**Material for this exercise:**
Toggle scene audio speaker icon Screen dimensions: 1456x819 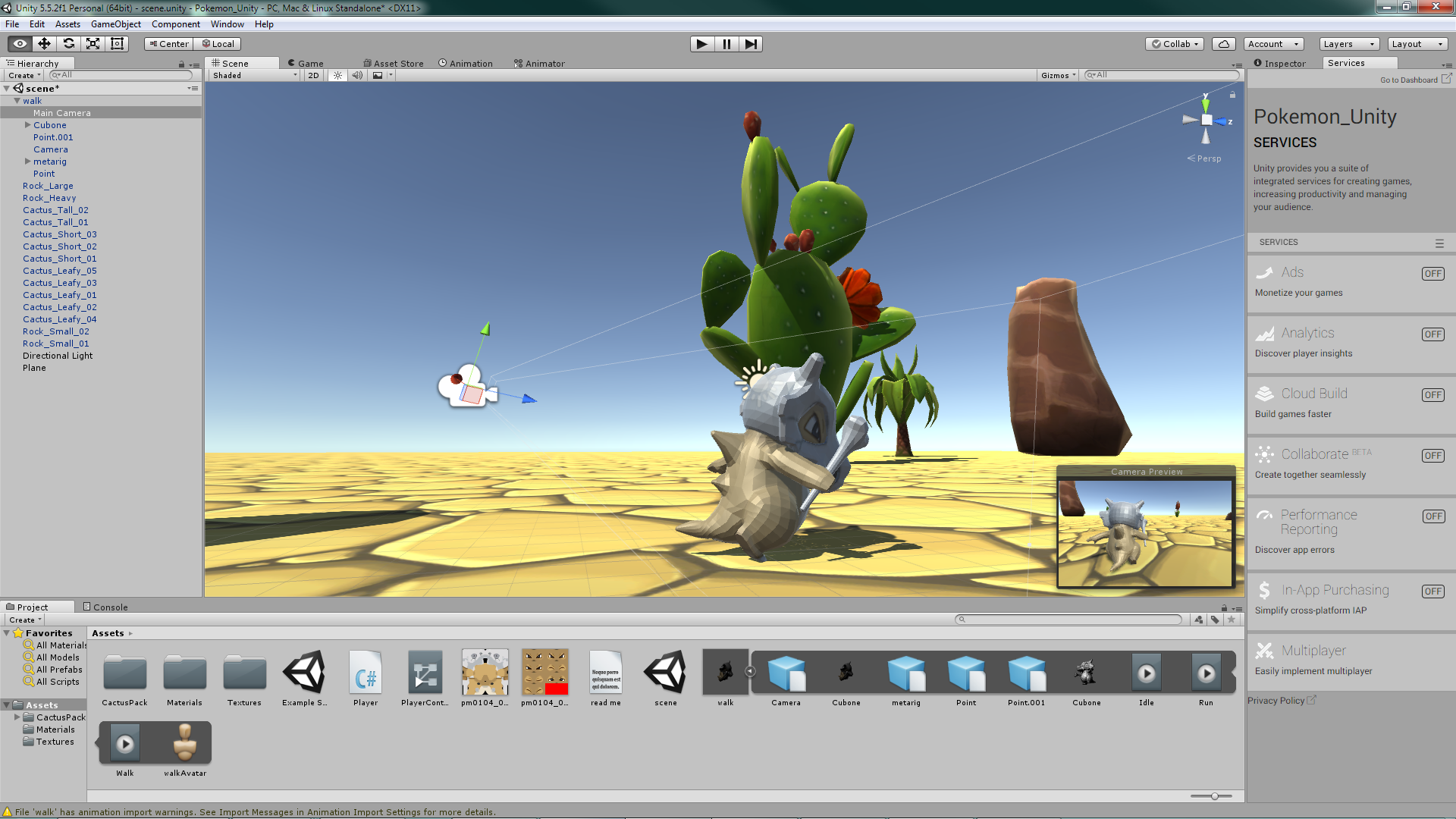coord(356,75)
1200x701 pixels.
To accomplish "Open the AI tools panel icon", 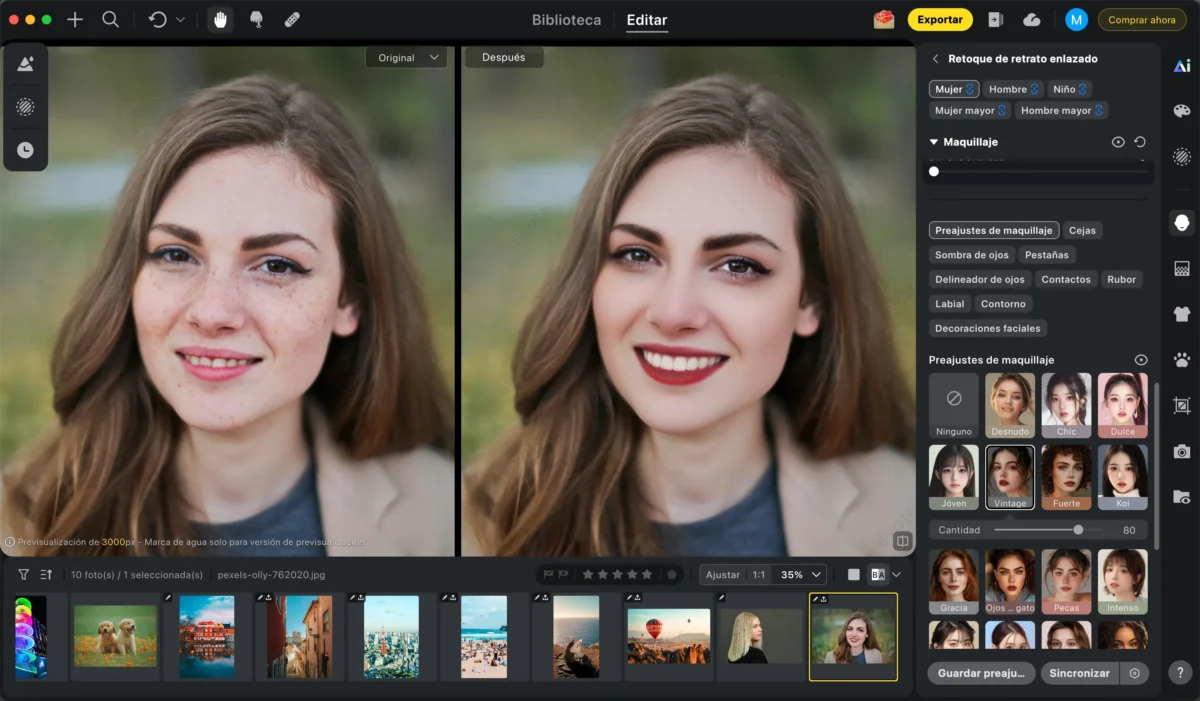I will (1182, 66).
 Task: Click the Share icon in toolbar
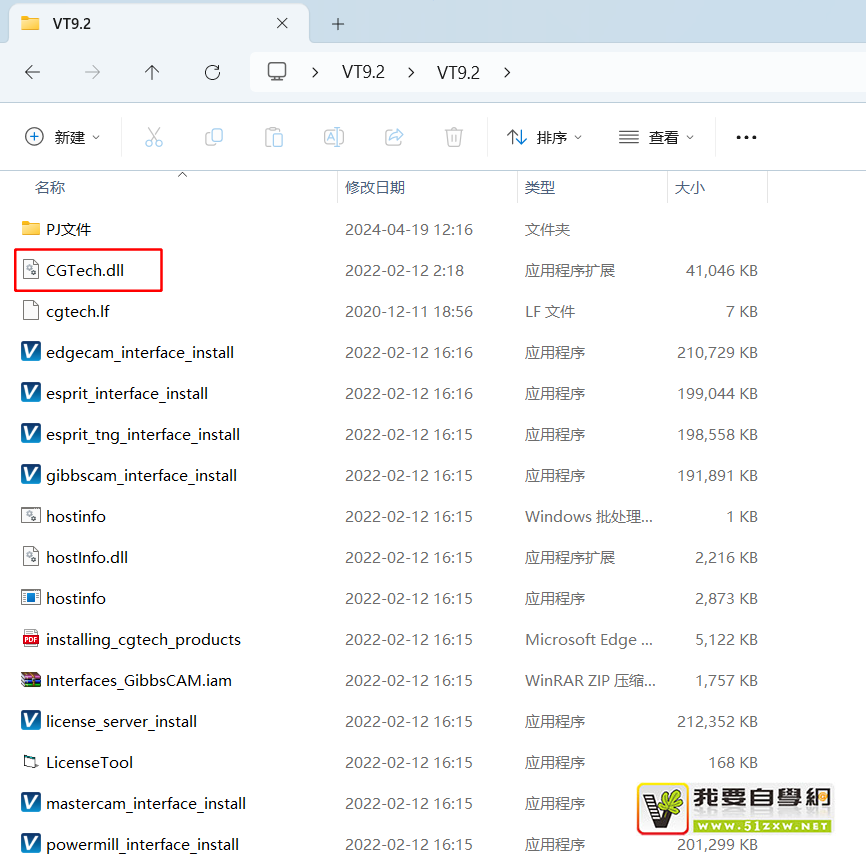point(394,137)
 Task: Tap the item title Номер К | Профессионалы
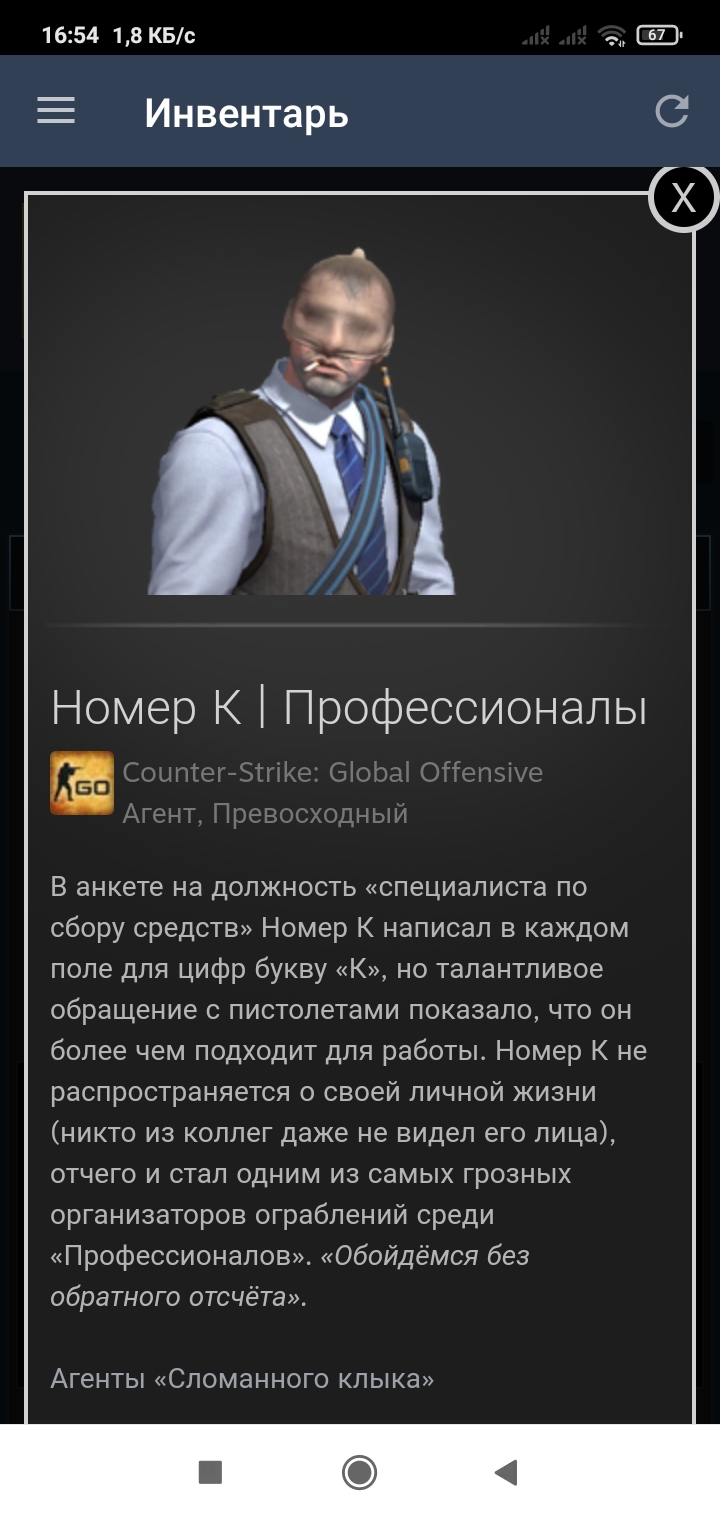pyautogui.click(x=349, y=708)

**The request:**
Rewrite the rows from "Task: Click the Share icon in toolbar" through the last row, replacing "Share icon" with "Export icon" and changing nothing else. Omit the pictures.

**Complete output:**
 Task: Click the Export icon in toolbar
point(394,137)
 Task: Tap the item title Номер К | Профессионалы
pyautogui.click(x=349, y=708)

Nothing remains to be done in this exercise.